WHAT TO DO
Duplicate the part of the CERN Open Data portal text that runs from "Data and re-use" down to "level 2 and 3.".

READING PASSAGE
——

CERN Open Data Portal
The CERN Open Data portal is the access point to a growing range of data produced through the research performed at CERN. It disseminates the preserved output from various research activities, including accompanying software and documentation which is needed to understand and analyse the data being shared.
The portal adheres to established global standards in data preservation and Open Science: the products are shared under open licenses; they are issued with a digital object identifier (DOI) to make them citable objects in the scientific discourse (see details below on how to do this).
Data and re-use
Data produced by the LHC experiments are usually categorised in four different levels (DPHEP Study Group (2009)). The Open Data portal focuses on the release of data from level 2 and 3.

——

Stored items
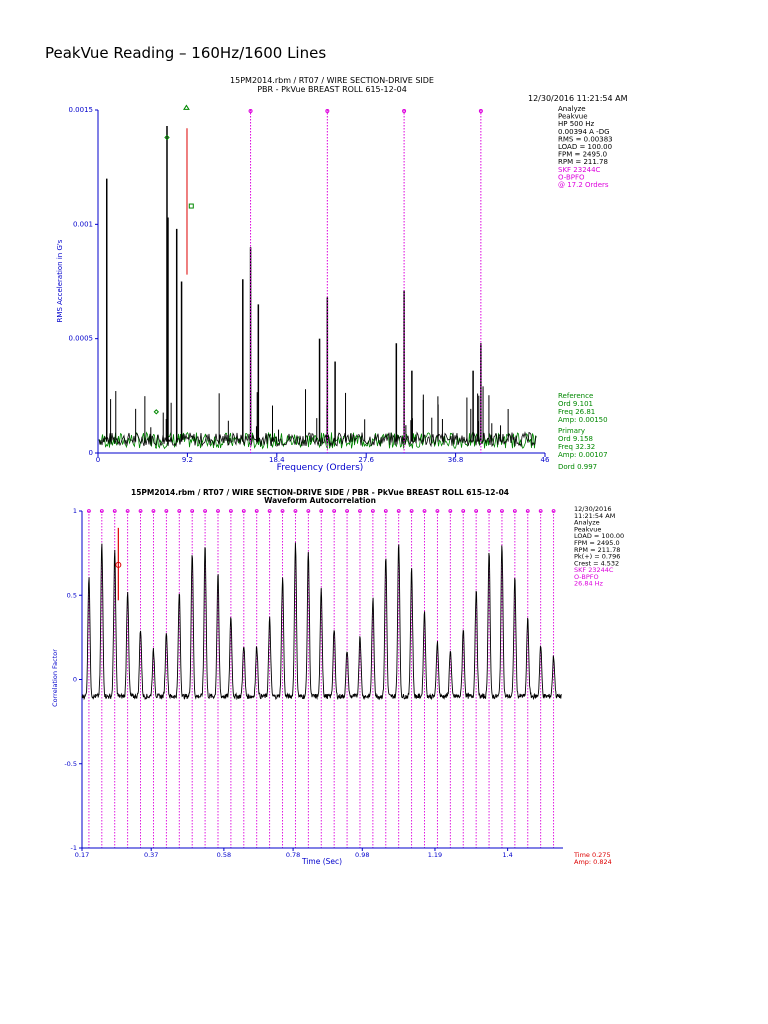  Describe the element at coordinates (592, 855) in the screenshot. I see `cursor-time: Time 0.275` at that location.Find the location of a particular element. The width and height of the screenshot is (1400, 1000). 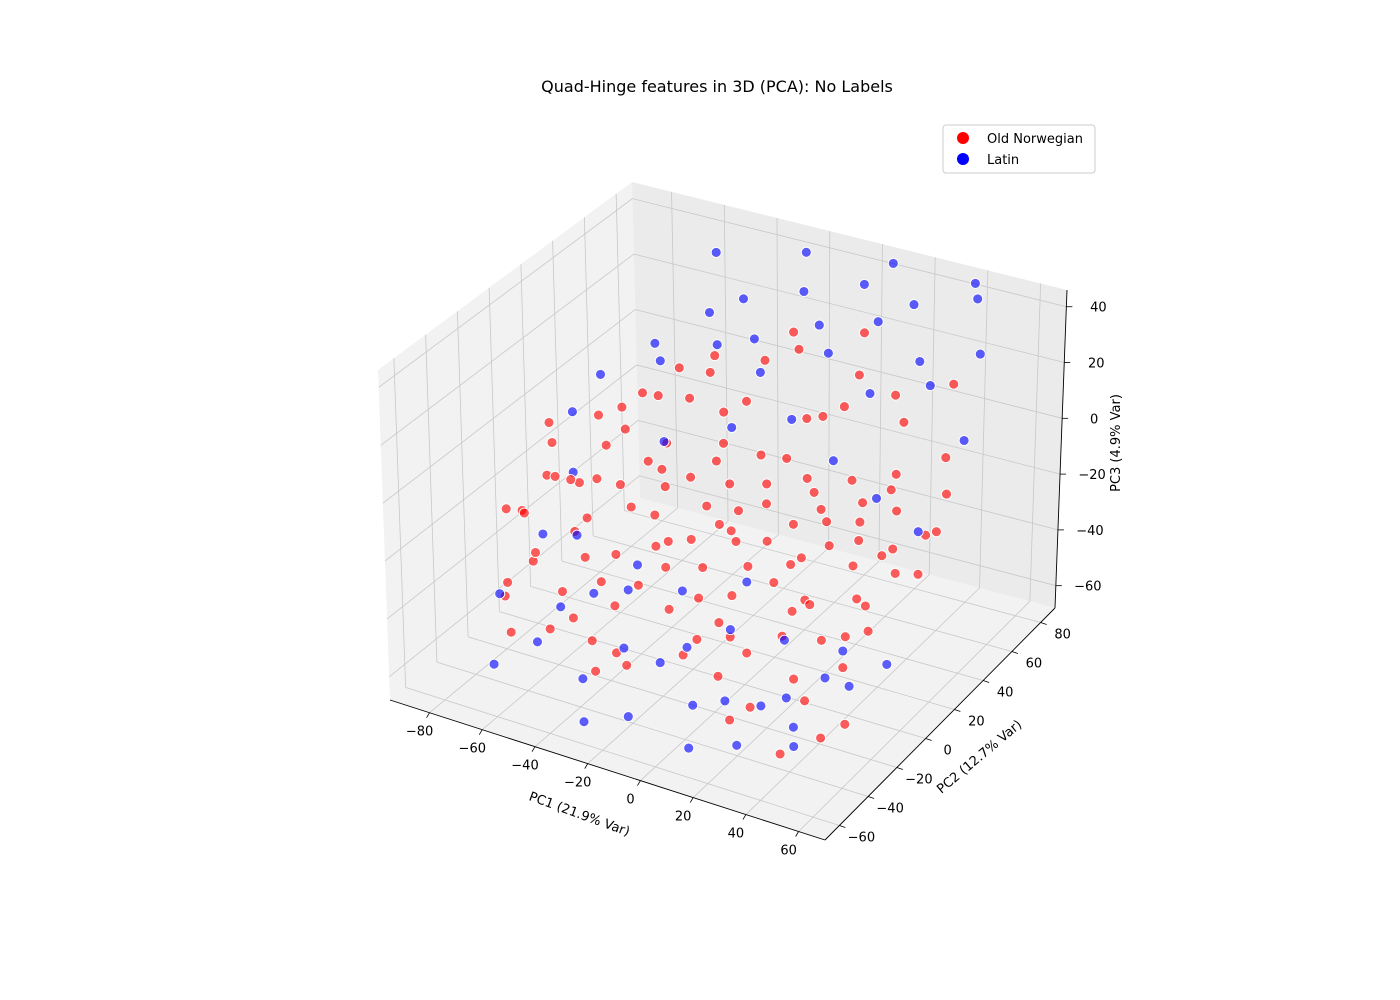

z-tick-label: −40 is located at coordinates (1090, 532).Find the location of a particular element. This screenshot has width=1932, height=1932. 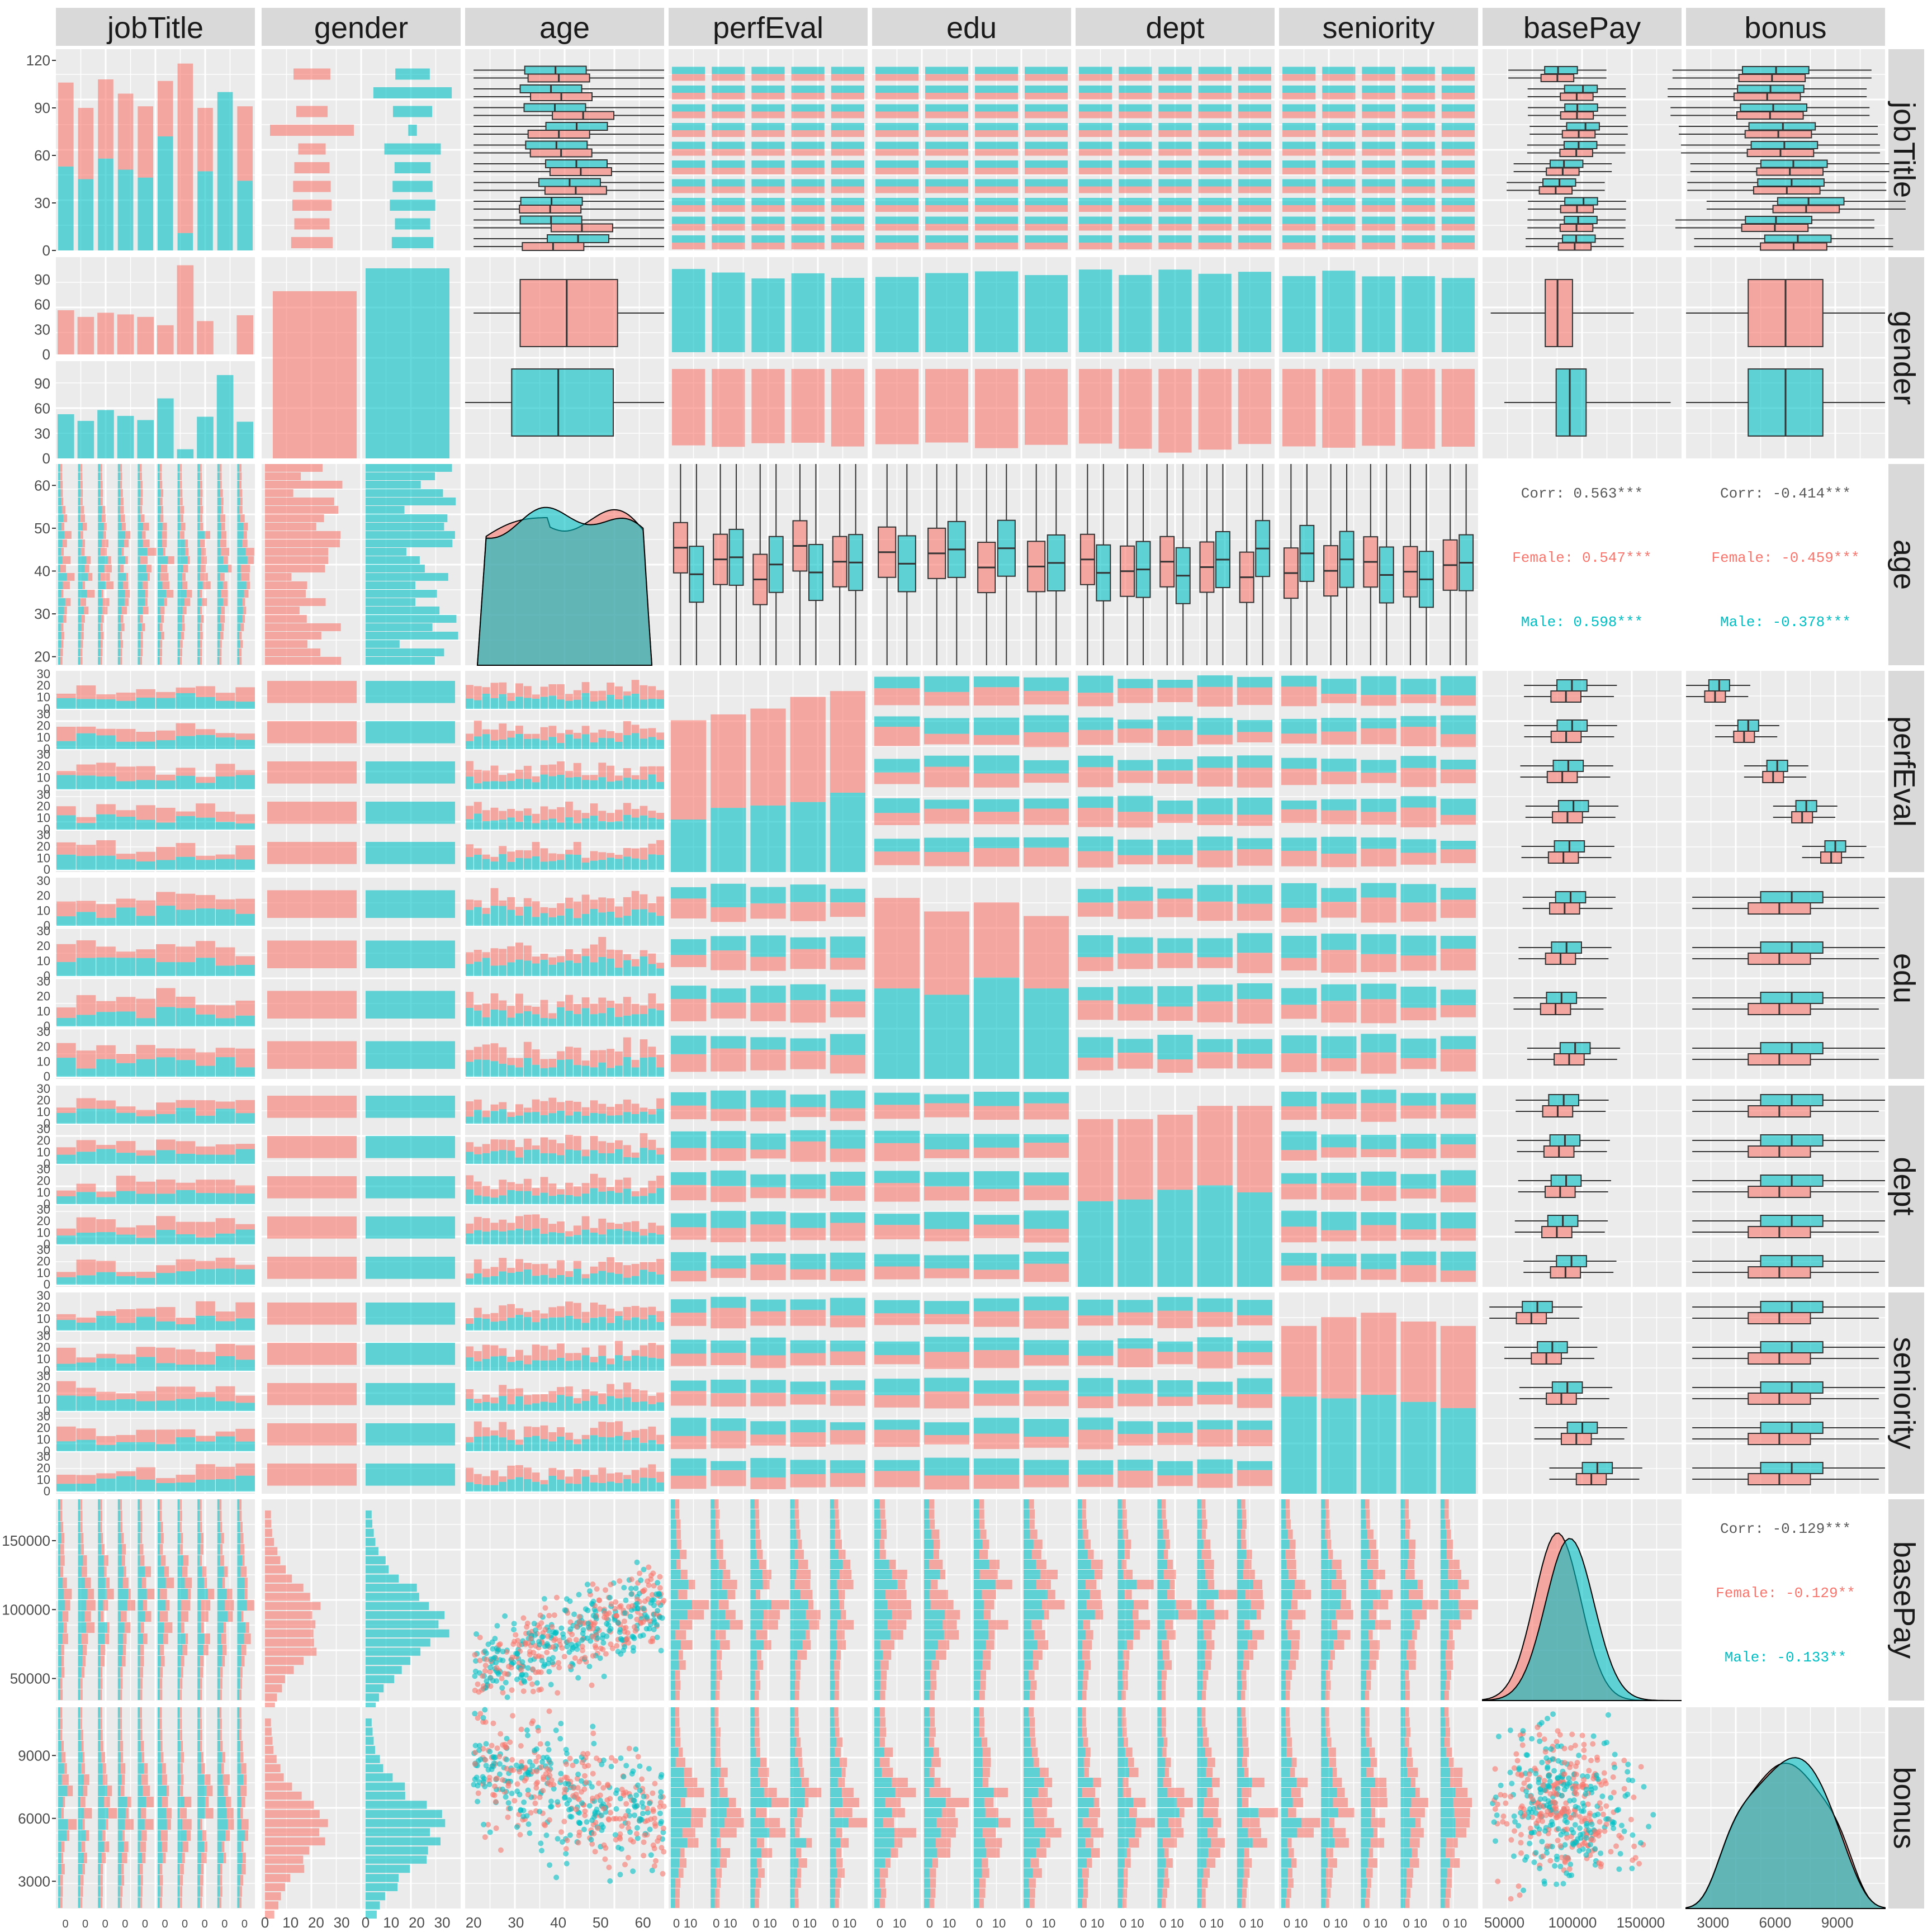

dept-gender-male-bar is located at coordinates (410, 1107).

——

EXERCISE ANSWER
Data and re-use
Data produced by the LHC experiments are usually categorised in four different levels (DPHEP Study Group (2009)). The Open Data portal focuses on the release of data from level 2 and 3.